When people share wonderful pictures of their ideal lives with their friends and loved ones, we start comparing ourselves to them. “They look so optimistic and delighted, how can I allow myself to be in these negative emotions?” and try to shake off these bad feelings.
Further, when we are already in a negative state, social media is flooding us with those quotes, captions or hashtags that say “good vibes only”, “stay positive”, “it’s not that bad”, etc. Sometimes things like this just make the situation become worse. It is because we are stuffing our real emotions and trying to get positive feelings.
Why is it bad?
Being over-controlled by toxic positivity can increase anxiety and depression. It only makes us feel more and more vulnerable during difficult times. Instead of expressing our true feelings and receiving real help, we just perceive that our emotions are being rejected and not being understood.
From there, causing extreme feelings and thoughts. In the long run, it erodes our ability to endure emotions that can make us more resilient in life and see ourselves more clearly.
How to stop spreading and deal with toxic positivity?
1. How to Deal
- Admit and accept your genuine feelings, whether they are positive or negative, happiness or sadness. All these emotions are normal at every stage of our lives and definitely not a bad thing. Research has shown that writing down all your thoughts can help relieve hard feelings and better understand yourself.
- Try to voice out your struggles and share with your friends. The ability to communicate and connect can help you recover and feel better.
- It’s totally okay to give yourself a rest if you are overwhelmed and stressed.
- Do things that you love until you feel better. You should not stick to new tasks with unrealistic expectations. Instead, try doing something you are familiar with.
- Recognize the source of toxic positivity and try to differentiate which content or influencers that seem to have positive-but-toxic messages. It’s recommended to unfollow those social media accounts or take a break from them.
2. How to Stop Spreading toxic positivity
In order to stop spreading positivity in a toxic way, we should first be able to tell the difference between the two terms “toxic positivity” and “genuine optimism”.
There is a fairly thin line between these two concepts. So, it is truly important for us to be aware of the differences and choose our words carefully when talking to someone in their difficult times.
Instead of forcing people to be quickly positive or dismiss their negative emotions, we should listen, accept the feelings they are going through, and offer help.
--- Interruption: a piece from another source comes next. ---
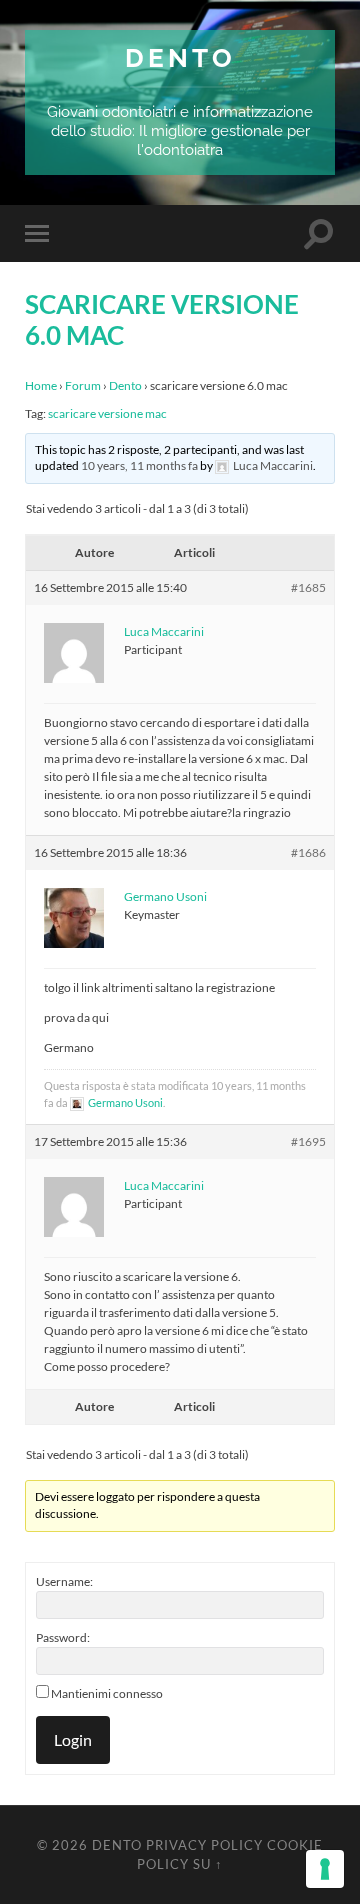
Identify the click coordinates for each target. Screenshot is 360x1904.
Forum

Here are some non-toxic and accepting words you should use:
"Tell me how you are feeling, I'm listening.” “You seem to be stressed, what can I do to help?” “Whether you are going through a good or bad time, I am here for you” “That's terrible. It must be hard to deal with.”
In a word, spreading a positive outlook or saying positive words are not the wrong things that we must stop doing. Nor are social media platforms. Often, toxic positivity is spread by things you read, accounts you follow, or even people you interact with. If you find yourself being affected by toxic messages, it may be wise to set some boundaries with them. Remember to accept your true feelings as they are all contributing valuable moments to your life!